Por supuesto, ha habido casos en los que sus líderes se han corrompido o pasado a las filas del charrismo. Así sucedió en 1989, cuando Elba Esther Gordillo fue impuesta por Carlos Salinas como dirigente nacional del SNTE, o cuando en 2006, el gobierno de Vicente Fox sobornó a Enrique Rueda, secretario general de la sección 22 de Oaxaca, en plena sublevación popular. Lo relevante de estos ejemplos es que a pesar de las traiciones, el movimiento nombró nuevos dirigentes y siguió adelante.

Todos los dirigentes nacionales de la CNTE son simultáneamente representantes de sus estados. Cuando su mandato local termina, dejan de ser líderes nacionales. Existe una rotación muy intensa de sus mandos. Incluso sus voceros duran muy poco tiempo en el cargo. En la coordinadora no hay líderes morales, por más que se aprecie y reconozca el compromiso y la trayectoria de muchos de sus cuadros históricos.
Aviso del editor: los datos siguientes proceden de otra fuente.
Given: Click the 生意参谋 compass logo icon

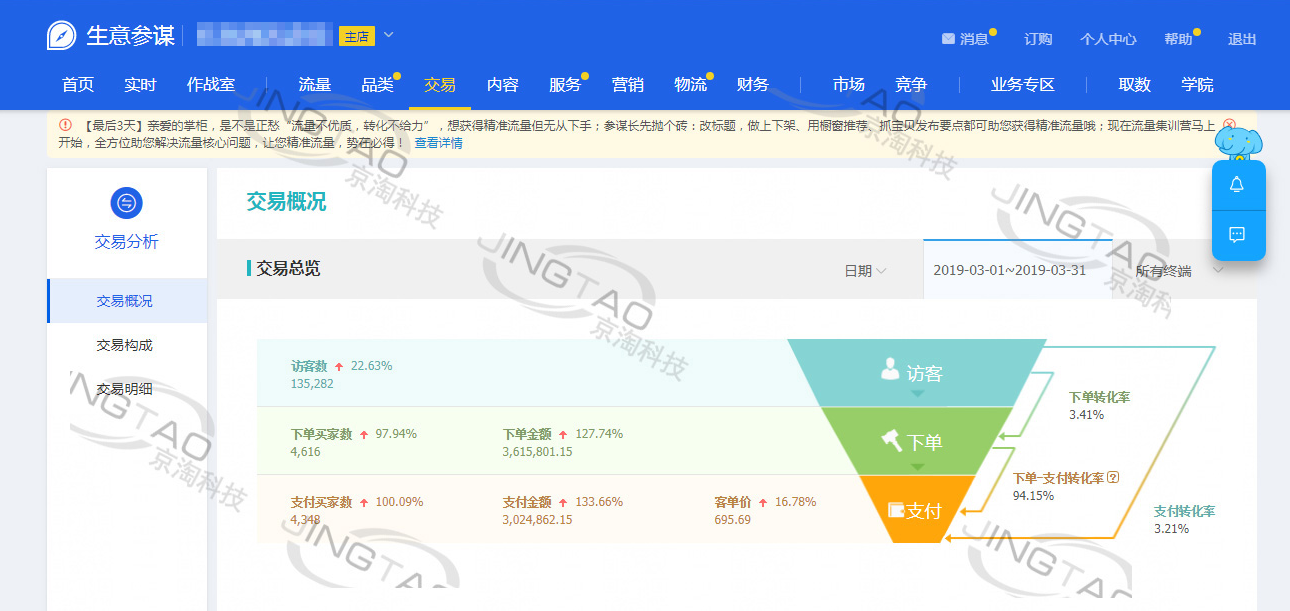Looking at the screenshot, I should 61,36.
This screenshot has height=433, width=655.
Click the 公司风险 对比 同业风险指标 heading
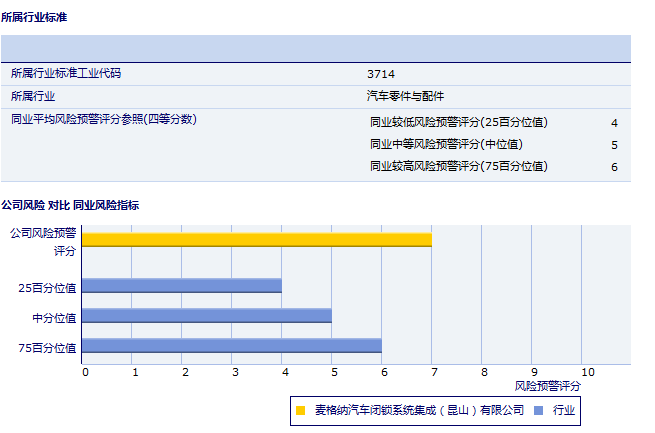click(x=70, y=205)
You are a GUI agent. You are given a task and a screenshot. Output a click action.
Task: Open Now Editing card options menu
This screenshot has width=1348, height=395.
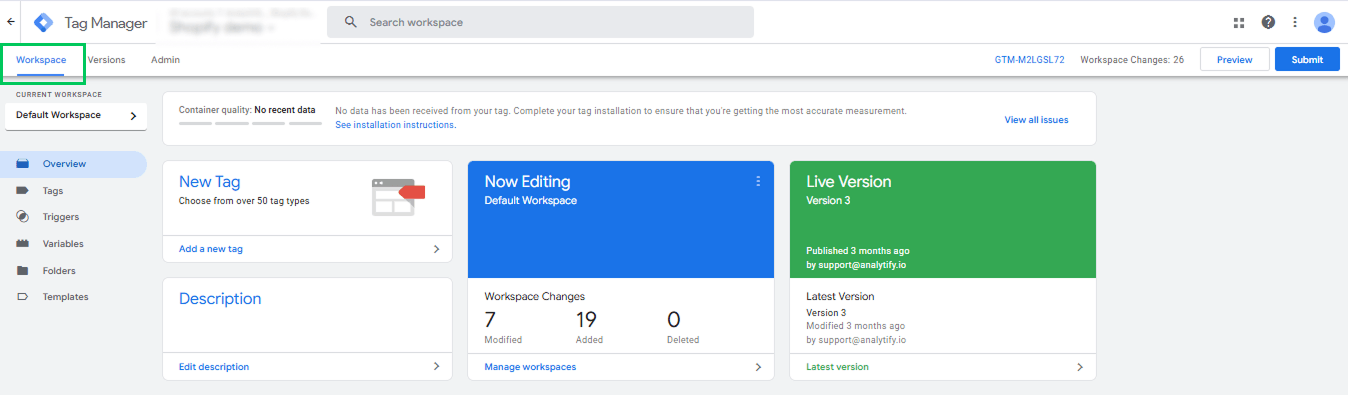pyautogui.click(x=758, y=181)
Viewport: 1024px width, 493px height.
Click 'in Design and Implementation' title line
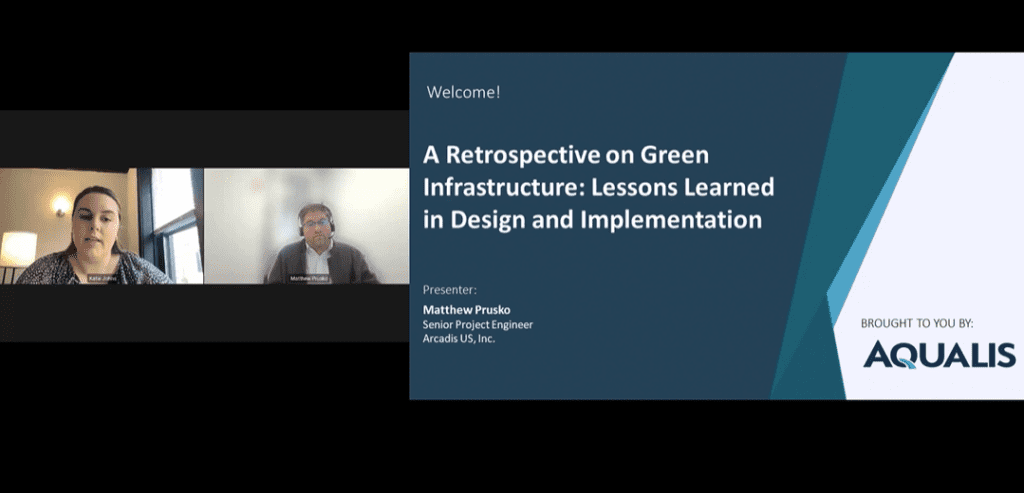592,219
Los militantes de la coordinadora no disfrutan de privilegio alguno. No reciben compensación económica por su trabajo sindical. Con frecuencia deben aportar sus propios recursos para actividades gremiales y políticas. Aunque hay excepciones, desempeñan el cargo por convicción. A pesar de la presencia social que muchos de ellos tienen, es poco frecuente (aunque no inexistente) que se conviertan en diputados o que ocupen cargos de representación popular. Quienes lo han hecho, llegan a esas posiciones sólo después de terminar su encomienda sindical.

Desde hace más de 30 años, la CNTE ha elaborado propuestas de educación alternativa desde la realidad socio-económica y cultural en que sus integrantes laboran (véase: http://goo.gl/tE3AQE). Muchos de sus integrantes son profesores altamente calificados, con estudios de posgrado.
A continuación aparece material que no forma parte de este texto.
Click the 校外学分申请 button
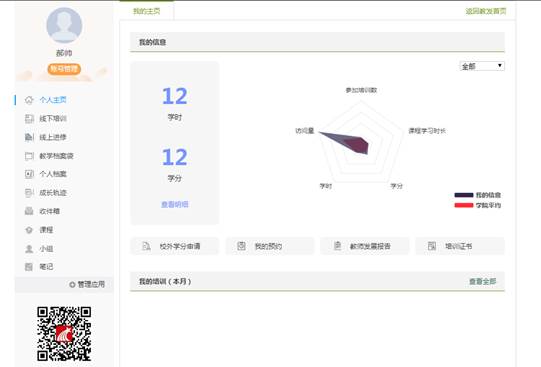This screenshot has width=541, height=367. coord(175,246)
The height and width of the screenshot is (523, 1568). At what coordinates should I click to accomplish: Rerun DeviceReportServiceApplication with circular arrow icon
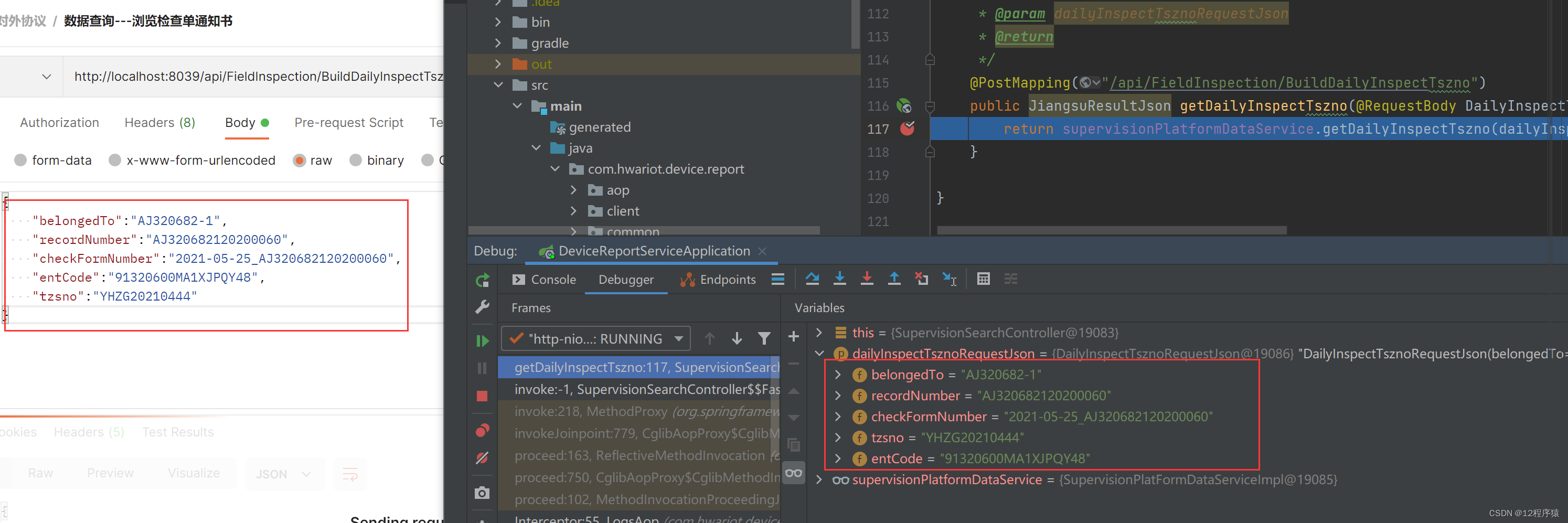point(482,280)

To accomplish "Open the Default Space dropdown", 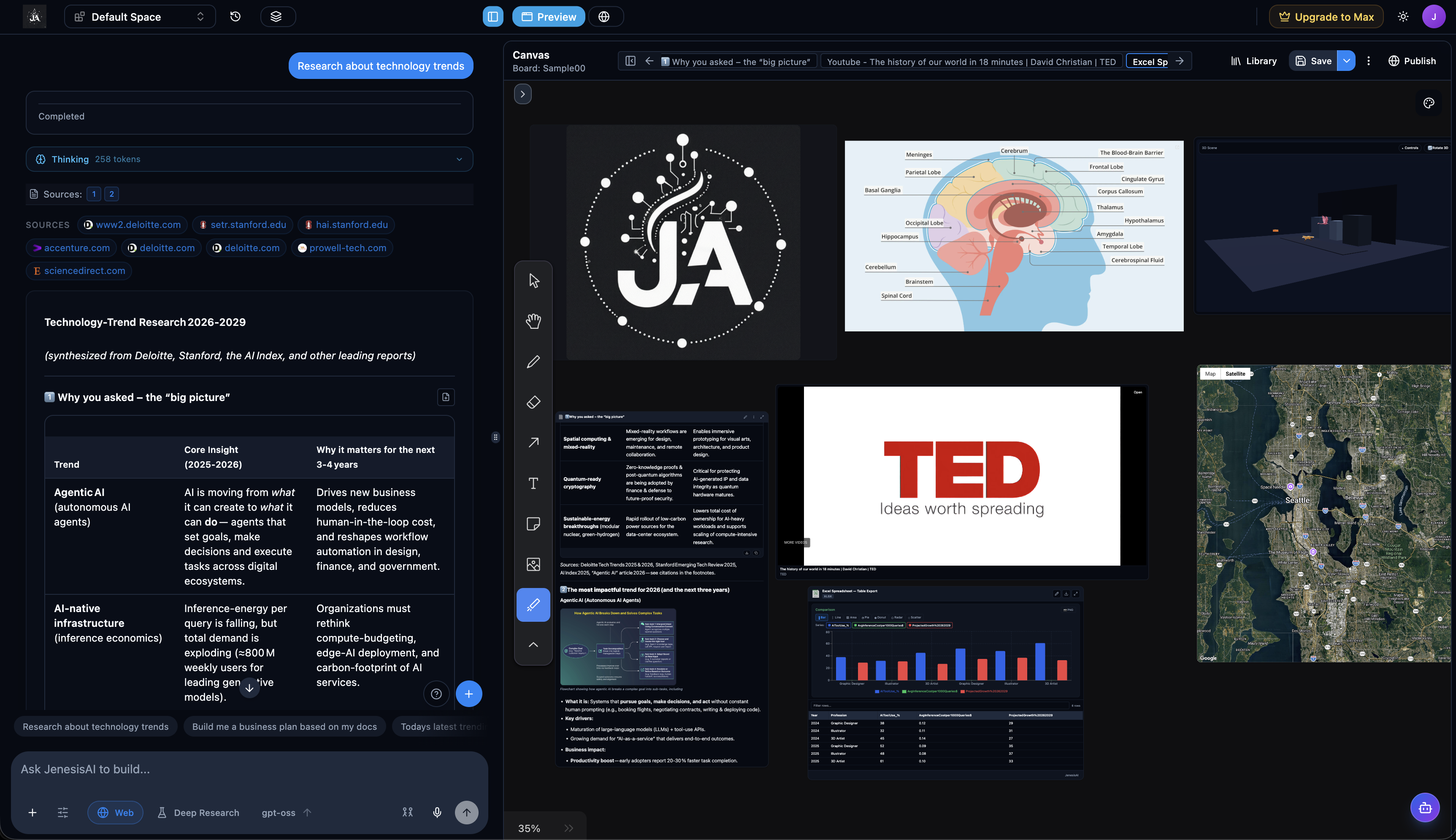I will click(x=140, y=17).
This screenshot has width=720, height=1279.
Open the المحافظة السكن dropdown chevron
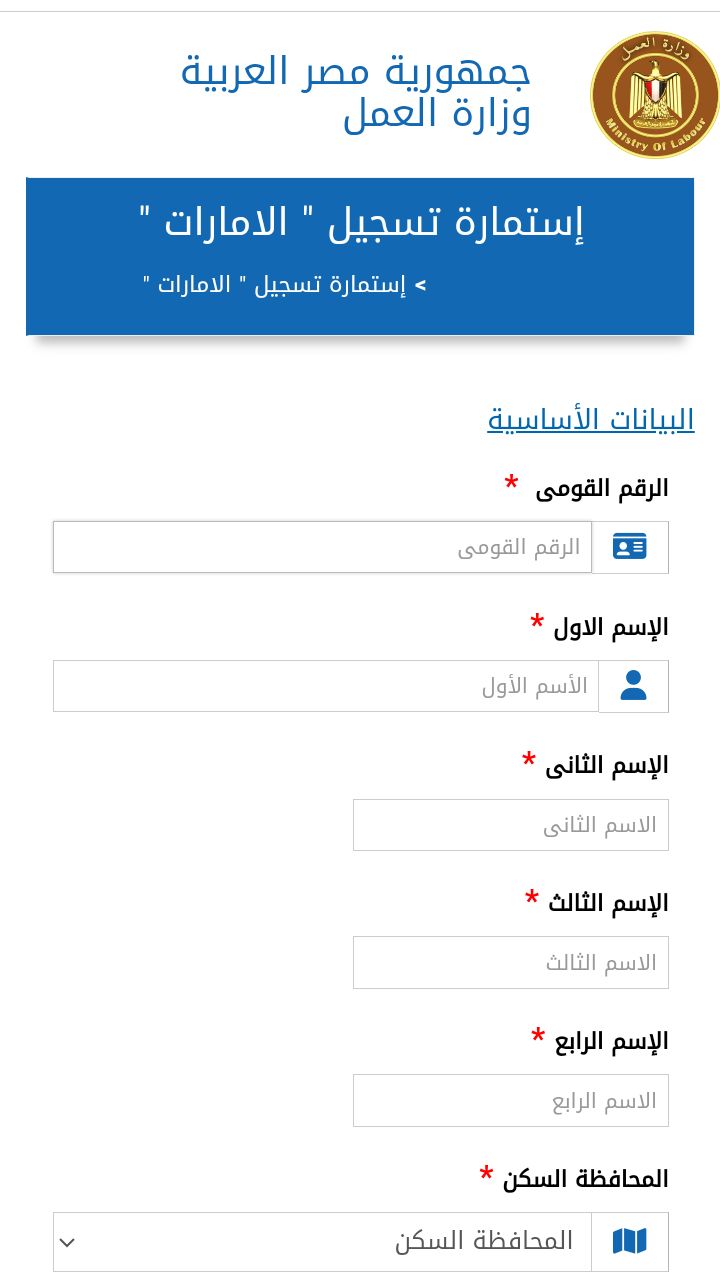(66, 1241)
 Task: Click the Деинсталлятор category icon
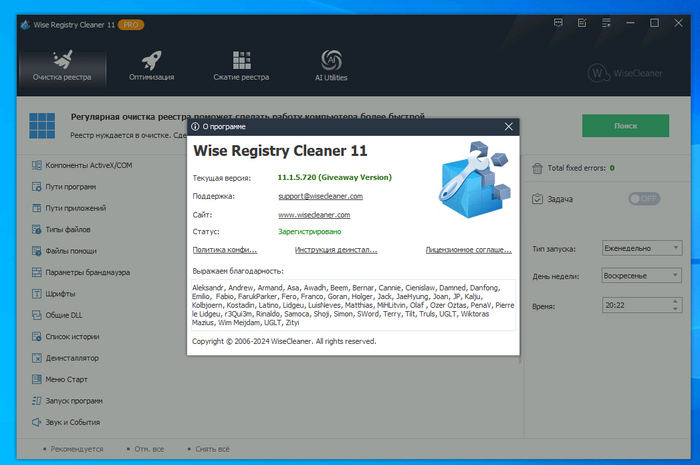36,358
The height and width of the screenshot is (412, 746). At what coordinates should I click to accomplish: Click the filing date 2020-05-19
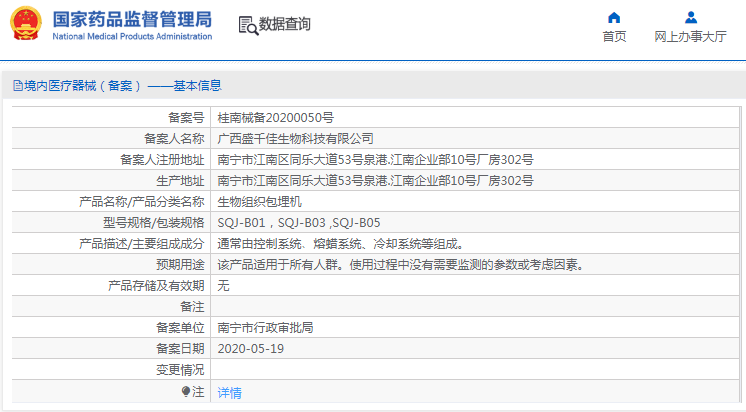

Esta breve historia (que puede verse en detalle en http://goo.gl/1uauz9), muestra lo profundamente equivocada de la estrategia para imponer la reforma educativa del secretario de Educación, Aurelio Nuño. Pareciera que el funcionario no tiene idea de la naturaleza del movimiento al que se está enfrentando, y que da por buena la caricatura que se ha hecho de ella en medios de comunicación. La coordinadora tiene historia, temple, tradición, arraigo en el magisterio, aliados entre los padres de familia, propuesta, cuadros y liderazgo.

Pese al encarcelamiento de algunos de sus integrantes, del uso de la fuerza pública en su contra y del asesinato de David Gemayel Ruiz, la fuerza de la coordinadora es hoy mucho mayor que hace tres años. La forma en que se trató de realizar la evaluación al desempeño docente provocó que sus simpatizantes aumentaran.

A 36 años de su nacimiento, con la amenaza de desprofesionalizar a los docentes y privatizar la educación pública, la insurgencia magisterial está más vigente que nunca.